#### [Given instruction]
Update everything from the line containing "This screenshot has height=695, width=1236." down to the last of the lines below, replacing "directory" with "index" and leaving all else unchanged.

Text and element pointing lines
----
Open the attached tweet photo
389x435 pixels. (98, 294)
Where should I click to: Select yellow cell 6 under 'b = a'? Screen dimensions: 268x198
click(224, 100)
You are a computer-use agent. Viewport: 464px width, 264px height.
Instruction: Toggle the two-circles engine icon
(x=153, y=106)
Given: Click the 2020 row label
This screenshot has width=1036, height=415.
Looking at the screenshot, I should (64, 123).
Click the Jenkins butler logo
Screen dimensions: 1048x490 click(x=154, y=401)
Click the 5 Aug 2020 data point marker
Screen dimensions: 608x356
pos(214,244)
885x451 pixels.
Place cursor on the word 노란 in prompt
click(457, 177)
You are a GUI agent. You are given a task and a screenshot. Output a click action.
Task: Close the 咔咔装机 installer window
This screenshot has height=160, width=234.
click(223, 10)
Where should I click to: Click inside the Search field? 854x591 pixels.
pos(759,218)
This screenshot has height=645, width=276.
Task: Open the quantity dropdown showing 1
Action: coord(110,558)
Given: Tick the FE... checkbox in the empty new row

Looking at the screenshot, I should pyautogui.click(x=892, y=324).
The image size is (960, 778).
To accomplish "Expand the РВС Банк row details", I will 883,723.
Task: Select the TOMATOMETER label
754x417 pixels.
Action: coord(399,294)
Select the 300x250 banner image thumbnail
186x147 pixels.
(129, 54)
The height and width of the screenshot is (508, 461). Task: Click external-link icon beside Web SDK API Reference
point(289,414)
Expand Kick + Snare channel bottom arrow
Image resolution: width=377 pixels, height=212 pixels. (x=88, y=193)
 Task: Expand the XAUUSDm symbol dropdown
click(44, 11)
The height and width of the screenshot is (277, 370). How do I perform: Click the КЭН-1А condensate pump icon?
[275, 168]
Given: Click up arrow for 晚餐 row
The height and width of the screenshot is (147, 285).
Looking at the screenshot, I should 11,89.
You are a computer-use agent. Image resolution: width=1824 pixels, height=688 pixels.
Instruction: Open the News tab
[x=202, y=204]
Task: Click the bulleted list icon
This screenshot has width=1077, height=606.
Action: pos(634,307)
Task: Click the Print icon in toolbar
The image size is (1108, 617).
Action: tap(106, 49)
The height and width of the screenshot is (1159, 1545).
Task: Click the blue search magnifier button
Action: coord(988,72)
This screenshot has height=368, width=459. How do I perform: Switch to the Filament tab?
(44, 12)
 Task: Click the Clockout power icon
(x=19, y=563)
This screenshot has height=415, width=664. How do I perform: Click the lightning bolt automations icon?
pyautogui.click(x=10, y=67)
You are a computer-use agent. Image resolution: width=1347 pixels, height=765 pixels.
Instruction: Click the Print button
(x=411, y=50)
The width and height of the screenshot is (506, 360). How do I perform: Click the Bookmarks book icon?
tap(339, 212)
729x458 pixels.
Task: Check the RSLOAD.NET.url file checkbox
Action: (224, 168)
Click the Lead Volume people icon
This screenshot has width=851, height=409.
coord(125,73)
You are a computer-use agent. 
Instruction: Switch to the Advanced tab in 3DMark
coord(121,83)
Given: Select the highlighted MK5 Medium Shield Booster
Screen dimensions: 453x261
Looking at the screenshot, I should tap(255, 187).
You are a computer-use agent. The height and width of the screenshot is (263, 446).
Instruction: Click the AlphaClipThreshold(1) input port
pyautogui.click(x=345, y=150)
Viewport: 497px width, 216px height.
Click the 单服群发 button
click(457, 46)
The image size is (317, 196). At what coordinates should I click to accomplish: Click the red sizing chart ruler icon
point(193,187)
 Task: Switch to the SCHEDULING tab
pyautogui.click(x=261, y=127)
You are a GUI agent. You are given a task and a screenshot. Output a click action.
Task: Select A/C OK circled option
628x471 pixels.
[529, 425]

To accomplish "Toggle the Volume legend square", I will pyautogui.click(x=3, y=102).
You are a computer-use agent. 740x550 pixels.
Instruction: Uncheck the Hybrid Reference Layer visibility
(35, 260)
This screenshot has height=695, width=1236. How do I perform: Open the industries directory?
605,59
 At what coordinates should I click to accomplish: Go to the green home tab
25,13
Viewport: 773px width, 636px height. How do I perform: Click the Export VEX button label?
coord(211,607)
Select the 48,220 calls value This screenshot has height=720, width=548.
----
#### [Response to this exercise]
This screenshot has height=695, width=1236. How do I perform: Open the industries index?
605,59
 At what coordinates should I click to accomplish: Go to the green home tab
25,13
Viewport: 773px width, 636px height. How do I perform: Click the Export VEX button label?
coord(211,607)
Select the 48,220 calls value This screenshot has height=720, width=548.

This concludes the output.